* READING PASSAGE:
◆ ◆ ◆

LePage wanted to require state workers and teachers to put an additional 2 percent of their pay into the system, while lowering the state's share of the cost. That and other changes were designed to free up money for tax cuts.
Last week, the committee voted to eliminate that requirement, with revised figures showing that the change would require most workers to contribute 9.65 percent of their pay, while the state's share would be less than 1 percent.
The committee made other changes, limiting annual cost-of-living increases for retirees to 3 percent, rather than 2 percent as proposed by LePage. It also voted for a one-year freeze on increases, followed by state payments to replace the increases for two additional years.
One controversial part of the committee's proposal is a $20,000 cap on the annual retirement income to which the increases are applied. The Maine State Employees Association worked to increase that to $25,000, but the additional $26 million cost was more than lawmakers could afford, said Rep. Peggy Rotundo, D-Lewiston.

◆ ◆ ◆

* ACTIONS TO TAKE:
A – In the passage on Maine's pension changes, what cap does the committee's proposal place on the annual retirement income to which cost-of-living increases apply?
B – Write the next paragraph of the passage on Maine's state pension changes, starting after its final sentence.

* PROVIDED DATA:
◆ ◆ ◆

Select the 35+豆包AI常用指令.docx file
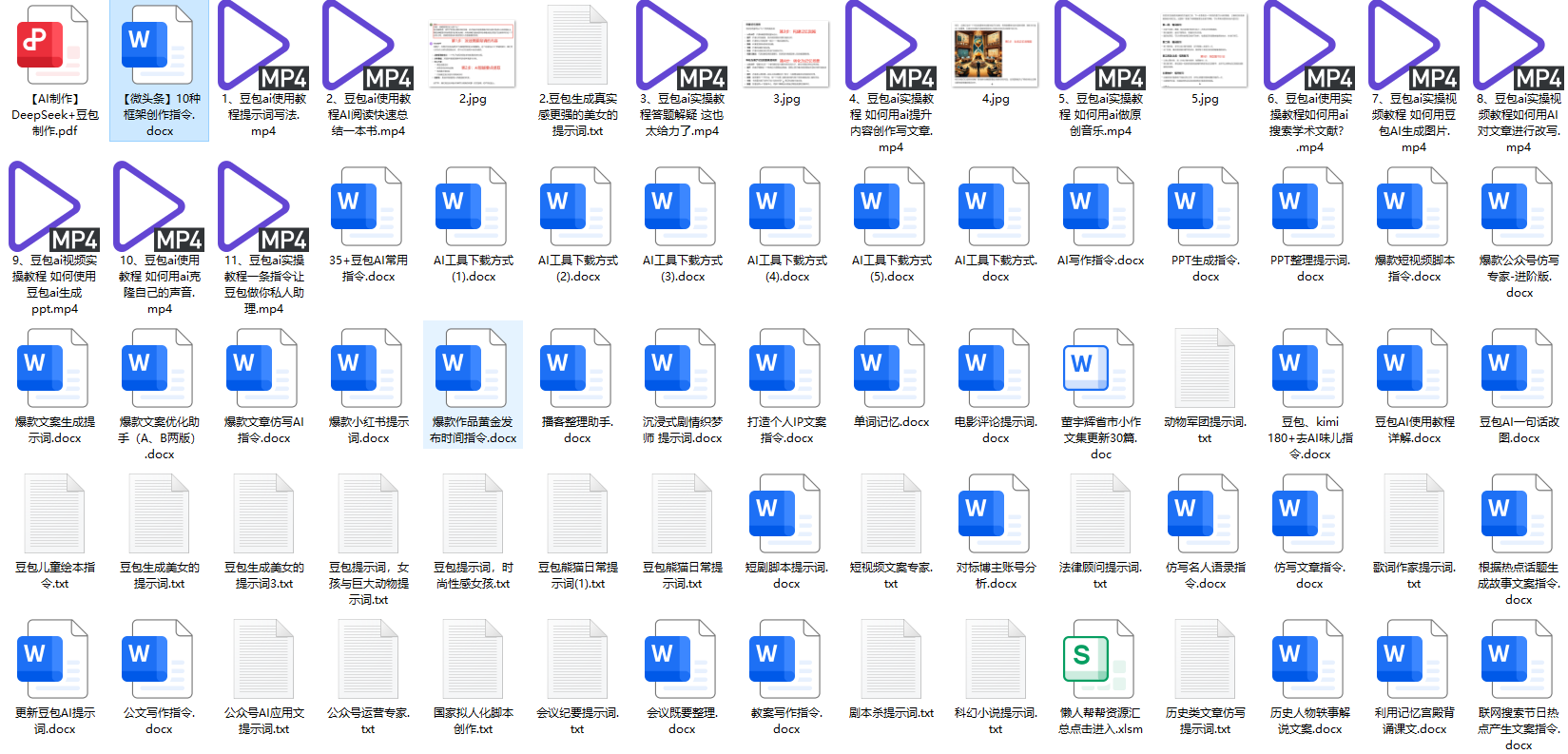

◆ ◆ ◆

* IN RESPONSE:
A – $20,000

B –
"Democrats worked hard to push back against the governor's proposals on pensions," she said in a prepared statement. "We have a bipartisan commitment from those of us on the committee to continue to work to raise the cap on cost-of-living adjustments and find a longer-term solution."
Chris Quint, executive director of the Maine State Employees Association, said the union is happy with some of the concessions but cannot support the budget because of the $20,000 cap.
"This is going to permanently impact over 50 percent of current retirees," he said.